▶ About this exercise
Copy the lines verbatim, beginning with the line that contains "Conditions d'utilisation (926, 385)" and continuing through the end of the data, and only those lines.

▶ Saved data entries
----

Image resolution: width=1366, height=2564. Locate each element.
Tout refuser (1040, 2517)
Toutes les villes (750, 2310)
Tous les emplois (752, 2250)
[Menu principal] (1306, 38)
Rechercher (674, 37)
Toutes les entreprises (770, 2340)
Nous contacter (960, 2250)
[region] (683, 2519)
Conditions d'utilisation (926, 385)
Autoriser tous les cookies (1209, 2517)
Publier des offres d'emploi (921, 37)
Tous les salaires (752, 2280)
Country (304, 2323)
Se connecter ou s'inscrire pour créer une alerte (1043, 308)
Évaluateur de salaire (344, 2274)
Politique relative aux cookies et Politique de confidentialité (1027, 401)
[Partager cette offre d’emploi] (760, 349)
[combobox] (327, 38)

----

▶ Exercise output
Conditions d'utilisation (926, 385)
Autoriser tous les cookies (1209, 2517)
Publier des offres d'emploi (921, 37)
Tous les salaires (752, 2280)
Country (304, 2323)
Se connecter ou s'inscrire pour créer une alerte (1043, 308)
Évaluateur de salaire (344, 2274)
Politique relative aux cookies et Politique de confidentialité (1027, 401)
[Partager cette offre d’emploi] (760, 349)
[combobox] (327, 38)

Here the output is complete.